[Web4lib] Code4lib 2008 Minority Scholarship
K.G. Schneider
kgs at bluehighways.com
Thu Dec 20 12:54:06 EST 2007
> Web 2.0 tends to be very decentralized for several reasons. First,
> would see many times that there is no longer a single web presence for
> an organization or group. They have their traditional website, a
> facebook page, a myspace page. a blog, a Google/Yahoo group, etc.
> There may no longer be a key location for information or
> communication. The other information "decentralization" is that with
> blogs and other social networks announcements and other chunks of
> information are getting redistributed for organizations and groups.

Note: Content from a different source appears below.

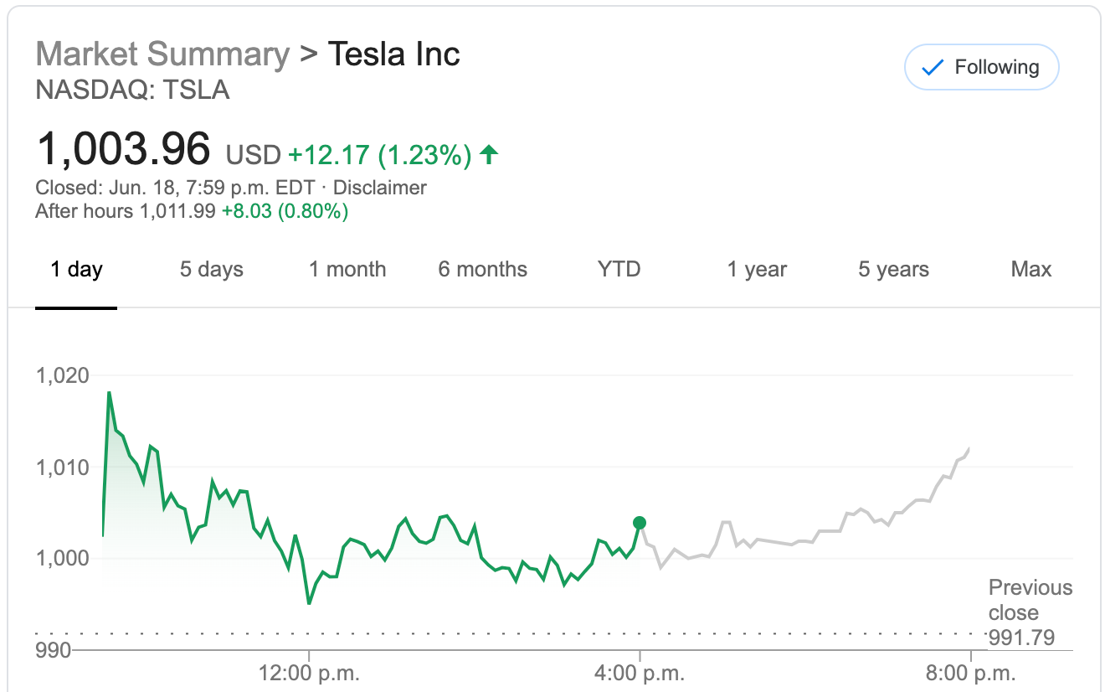Show the 1 year chart
Viewport: 1105px width, 692px height.
click(x=756, y=270)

> You could in reality participate and be aware of an organization
> without ever going to their web presence.
>
> Brian Gray
Brian has described this well. The Web-as-destination is really here;
communication is often (quite intentionally) in the wild.

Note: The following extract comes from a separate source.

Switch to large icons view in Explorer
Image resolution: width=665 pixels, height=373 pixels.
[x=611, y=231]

Also, Dan, this thread is no poke at you. I'm of your technology generation,
remember? I was part of the early PUBLIB community, and we've been on PACS-L
and so forth together since the old days.

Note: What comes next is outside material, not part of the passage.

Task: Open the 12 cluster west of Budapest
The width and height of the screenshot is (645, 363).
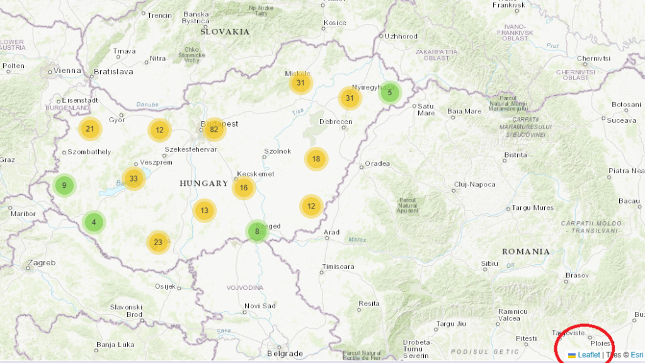Action: (x=159, y=130)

However, look at how the discussion of WoGroFuBiCo evolved; in particular,
see http://del.icio.us/tag/WoGroFuBiCo . Interestingly, though the library
community was given a tight timeframe to respond, and at that to a response
form that was very 1.0 (a teensy web form into which one disappeared one's
comments), quite a few groups and individuals chose to respond online in
various locations. In this case, the communication was somewhat
heterogeneous (all blog-based), and I think due to the short timeframe the
organic discussion-of-the-discussion did not evolve, but many other
conversations travel across different forums, existing in a productive
half-life of long-range rumination and response. There are "discussions" of
library signage in Flickr; I've participated in advocacy for the TV writers'
strike in Facebook; that same strike has been using YouTube for its advocacy
as well.
The viral characteristics of these communications are key. X posts; Y
comments; people are commenting left and right, honeybees of
cross-communication. At its best, you see a deepening of discussion as it
crosses formats, geographical, and cultural boundaries. Even list
discussions have often moved to formats that can support topical discussions
(ironically, most of these fora are really just well-done web-based versions
of the bulletin boards we were using in the 80s and early 90s) so that
someone interested in Christmas trees in libraries doesn't have to wade
through every other point under discussion; it allows busy people to focus
on their interests and needs. Out in 2.0Land it's also harder to do what I
call "the tyranny of the minority," where a handful of persistent loud
voices drive the tenor of the discussion (ALA Council list was really good
for that for a long time, effectively killing any real discussion).
When I said a lot of women had left the room, I could have added, so have
many men. I have repeatedly seen librarians of younger tech generations get
on the traditional discussion lists, hear the same four or five voices
bloviating (mine included, at times!), and exit quickly. They'd rather be
blogging or Twittering or Facebooking their experiences (often all three,
and then some) than plodding through fifteen posts on miscellaneous subjects
that feel a lot like "person who can type the most wins." You and I are
accustomed to that realm, but they aren't and they don't need it or want it.
(Look at the profound silence that followed my post to LITA-L on
WoGroFuBiCo. It's not that no one cared; the discussion was simply happening
elsewhere.) Frankly, I wrote my Web4Lib post less for those who were on the
list than for those who weren't-and promptly Twittered the archived link.